> **INPUT DATA**:
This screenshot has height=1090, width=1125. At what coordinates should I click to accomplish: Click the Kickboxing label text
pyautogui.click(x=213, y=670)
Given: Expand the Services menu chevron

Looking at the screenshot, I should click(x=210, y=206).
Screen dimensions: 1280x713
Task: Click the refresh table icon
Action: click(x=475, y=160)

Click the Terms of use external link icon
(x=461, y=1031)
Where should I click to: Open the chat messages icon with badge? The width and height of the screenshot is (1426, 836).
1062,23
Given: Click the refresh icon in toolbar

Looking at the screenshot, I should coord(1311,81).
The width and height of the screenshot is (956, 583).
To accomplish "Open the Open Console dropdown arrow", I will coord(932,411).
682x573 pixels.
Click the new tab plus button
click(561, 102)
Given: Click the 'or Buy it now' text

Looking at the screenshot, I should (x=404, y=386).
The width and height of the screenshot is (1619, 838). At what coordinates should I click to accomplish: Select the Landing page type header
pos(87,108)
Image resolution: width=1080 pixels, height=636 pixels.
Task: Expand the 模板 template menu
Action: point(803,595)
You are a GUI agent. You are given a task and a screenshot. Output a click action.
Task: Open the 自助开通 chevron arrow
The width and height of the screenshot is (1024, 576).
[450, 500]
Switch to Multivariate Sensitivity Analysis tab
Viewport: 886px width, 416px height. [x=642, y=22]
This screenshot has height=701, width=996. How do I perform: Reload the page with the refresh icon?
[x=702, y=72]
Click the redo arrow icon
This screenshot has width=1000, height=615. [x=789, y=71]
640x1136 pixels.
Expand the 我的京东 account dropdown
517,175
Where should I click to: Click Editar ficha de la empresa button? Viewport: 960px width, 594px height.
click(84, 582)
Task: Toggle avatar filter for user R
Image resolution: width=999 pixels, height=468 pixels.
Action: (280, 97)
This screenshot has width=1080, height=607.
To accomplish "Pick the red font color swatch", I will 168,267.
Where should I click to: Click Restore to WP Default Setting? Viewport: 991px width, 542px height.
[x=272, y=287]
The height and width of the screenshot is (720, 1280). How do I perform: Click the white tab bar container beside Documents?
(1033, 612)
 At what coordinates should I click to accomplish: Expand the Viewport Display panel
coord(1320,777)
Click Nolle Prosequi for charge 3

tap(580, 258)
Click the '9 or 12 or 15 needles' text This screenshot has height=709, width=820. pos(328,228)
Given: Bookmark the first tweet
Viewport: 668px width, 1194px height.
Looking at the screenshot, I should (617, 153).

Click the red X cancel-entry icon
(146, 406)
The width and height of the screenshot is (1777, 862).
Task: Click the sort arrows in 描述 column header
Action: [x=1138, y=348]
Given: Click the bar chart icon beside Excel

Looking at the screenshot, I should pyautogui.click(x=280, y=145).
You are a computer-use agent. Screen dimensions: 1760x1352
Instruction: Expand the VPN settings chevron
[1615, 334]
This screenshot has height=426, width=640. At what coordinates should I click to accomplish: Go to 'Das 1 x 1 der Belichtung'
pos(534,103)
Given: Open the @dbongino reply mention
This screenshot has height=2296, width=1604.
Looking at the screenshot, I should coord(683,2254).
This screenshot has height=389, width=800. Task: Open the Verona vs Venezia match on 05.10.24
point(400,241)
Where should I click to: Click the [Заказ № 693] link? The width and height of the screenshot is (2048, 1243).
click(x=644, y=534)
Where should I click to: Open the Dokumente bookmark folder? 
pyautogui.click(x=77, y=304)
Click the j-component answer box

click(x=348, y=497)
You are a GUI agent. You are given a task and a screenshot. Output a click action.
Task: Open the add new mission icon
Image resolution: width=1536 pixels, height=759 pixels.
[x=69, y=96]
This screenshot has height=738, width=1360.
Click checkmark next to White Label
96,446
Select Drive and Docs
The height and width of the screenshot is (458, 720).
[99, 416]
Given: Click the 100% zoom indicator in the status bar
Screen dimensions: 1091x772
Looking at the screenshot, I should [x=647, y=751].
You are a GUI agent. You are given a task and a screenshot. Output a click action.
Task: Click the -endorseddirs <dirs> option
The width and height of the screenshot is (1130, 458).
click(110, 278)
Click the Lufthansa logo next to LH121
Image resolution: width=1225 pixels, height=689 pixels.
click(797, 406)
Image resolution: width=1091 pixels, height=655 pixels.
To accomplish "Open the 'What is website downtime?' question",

> **ACTIVITY**:
Quote only the lines from the one containing "Given: Click the 100%" through the final line of the records, with both ends included.

> **REPLY**:
Given: Click the 100% zoom indicator in the status bar
Screen dimensions: 1091x772
Looking at the screenshot, I should [x=647, y=751].
You are a GUI agent. You are given a task and a screenshot. Output a click action.
Task: Click the -endorseddirs <dirs> option
The width and height of the screenshot is (1130, 458).
click(110, 278)
Click the Lufthansa logo next to LH121
Image resolution: width=1225 pixels, height=689 pixels.
click(797, 406)
Image resolution: width=1091 pixels, height=655 pixels.
To accomplish "Open the 'What is website downtime?' question",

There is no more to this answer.